Saturday, January 18, 2014

A dissertation on the progress conditions of LongAdder



On a more "academic" note, I have some minor doubts on whether LongAdder::increment() may actually be blocking, the reasoning being the following:

Suppose that a thread has decided to create a new larger cells[] and as such, has set cellsBusy to 1, created a new cells[] with the first half of the entries copied from the old one, and the second half still at null, and then for some reason this thread goes to sleep for a very long time, leaving cellsBusy at 1.
Some other thread doing an increment() may end up on one of the new entries for which there is no Cell instance, and because cellsBusy is 1, it can't put in its own Cell instance, so, it will call "h = advanceProbe(h)" to get another index of cells[] through "a = cells[(n-1) & h]".

The advanceProbe() function uses a XorShift algorithm which has a very high period (maybe close to 2^31 ?), but we only use the last few bits of h to get a new index of cells[]. One could theoretically conceive that there is some seed h for which all of the calls to advanceProbe() return an h whose least significant bits are such that the index always falls in one of the cells that
is not yet allocated, and in that case, longAccumulate() would be blocking.
Even if such a thing is possible, it will certainly be a very unlikely event, and having into consideration the definition of lock-free taken from "The Art of Multiprocessor Programming":
"A method is Lock-Free if it guarantees that infinitely often some thread calling this method finishes in a finite number of steps" where the key part here is the "infinitely often", I'm still leaning towards saying that LongAdder::increment() is Lock-Free.

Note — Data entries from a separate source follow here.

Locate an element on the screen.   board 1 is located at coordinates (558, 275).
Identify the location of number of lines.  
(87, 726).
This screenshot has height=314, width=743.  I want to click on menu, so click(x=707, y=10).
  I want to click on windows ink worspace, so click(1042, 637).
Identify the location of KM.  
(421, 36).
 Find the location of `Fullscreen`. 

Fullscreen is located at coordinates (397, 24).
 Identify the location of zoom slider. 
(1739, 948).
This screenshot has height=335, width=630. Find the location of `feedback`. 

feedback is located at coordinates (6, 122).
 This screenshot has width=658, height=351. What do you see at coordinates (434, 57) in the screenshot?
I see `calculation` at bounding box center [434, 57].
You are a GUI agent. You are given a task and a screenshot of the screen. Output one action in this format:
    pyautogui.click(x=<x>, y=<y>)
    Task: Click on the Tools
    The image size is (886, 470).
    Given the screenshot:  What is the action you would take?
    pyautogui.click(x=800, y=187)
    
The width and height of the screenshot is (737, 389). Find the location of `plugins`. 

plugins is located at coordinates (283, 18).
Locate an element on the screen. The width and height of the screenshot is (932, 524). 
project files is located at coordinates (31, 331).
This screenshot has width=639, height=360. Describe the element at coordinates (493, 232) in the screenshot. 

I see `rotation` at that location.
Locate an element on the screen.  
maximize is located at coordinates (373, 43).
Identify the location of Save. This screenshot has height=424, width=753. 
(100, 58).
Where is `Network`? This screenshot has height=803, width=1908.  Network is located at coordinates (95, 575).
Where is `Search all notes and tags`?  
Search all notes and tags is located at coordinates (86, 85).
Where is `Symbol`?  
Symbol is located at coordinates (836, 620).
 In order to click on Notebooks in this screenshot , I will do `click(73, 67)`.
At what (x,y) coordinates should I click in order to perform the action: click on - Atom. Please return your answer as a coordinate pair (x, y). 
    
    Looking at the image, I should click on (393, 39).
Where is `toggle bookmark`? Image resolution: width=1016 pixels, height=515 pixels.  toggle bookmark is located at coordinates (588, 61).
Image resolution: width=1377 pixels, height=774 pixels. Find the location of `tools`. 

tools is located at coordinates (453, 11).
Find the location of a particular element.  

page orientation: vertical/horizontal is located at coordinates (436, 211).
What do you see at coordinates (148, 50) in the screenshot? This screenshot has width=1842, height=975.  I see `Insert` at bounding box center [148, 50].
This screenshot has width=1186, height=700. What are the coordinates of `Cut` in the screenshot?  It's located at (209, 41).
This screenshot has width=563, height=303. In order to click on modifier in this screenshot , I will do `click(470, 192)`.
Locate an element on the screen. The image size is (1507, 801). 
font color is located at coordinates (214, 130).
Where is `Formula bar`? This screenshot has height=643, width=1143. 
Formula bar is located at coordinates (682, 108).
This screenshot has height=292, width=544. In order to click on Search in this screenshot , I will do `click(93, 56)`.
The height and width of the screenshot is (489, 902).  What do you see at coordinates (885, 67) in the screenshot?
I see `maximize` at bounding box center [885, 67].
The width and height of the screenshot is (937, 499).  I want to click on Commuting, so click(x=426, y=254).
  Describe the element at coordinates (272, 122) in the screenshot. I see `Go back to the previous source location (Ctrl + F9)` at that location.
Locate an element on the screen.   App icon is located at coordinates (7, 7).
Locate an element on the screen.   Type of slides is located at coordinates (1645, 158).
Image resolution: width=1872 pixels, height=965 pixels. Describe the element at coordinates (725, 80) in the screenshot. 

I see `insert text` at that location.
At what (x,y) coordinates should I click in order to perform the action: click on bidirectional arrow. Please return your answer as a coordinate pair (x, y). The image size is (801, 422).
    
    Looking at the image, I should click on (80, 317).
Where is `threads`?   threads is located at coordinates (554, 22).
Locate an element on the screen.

So why is this long and boring incursion into the (theoretical) progress conditions of LongAdder?
Well, LongAdder is one of the possible readIndicator implementations for the Left-Right technique, but the problem is that LongAdder is (at best) Lock-Free so if we use it, we lose the Wait-Free progress condition on the read operations provided by Left-Right mechanism... what we gain is the code simplicity and low memory usage  (kind of), because most of the complexity of the readIndicator gets abtracted away in the code for LongAdder.

If you don't know what LongAdder is you can check it out here:
http://download.java.net/lambda/b78/docs/api/java/util/concurrent/atomic/LongAdder.html
http://concurrencyfreaks.com/2013/09/longadder-is-not-sequentially-consistent.html

Like I said, this is mostly academic  ;)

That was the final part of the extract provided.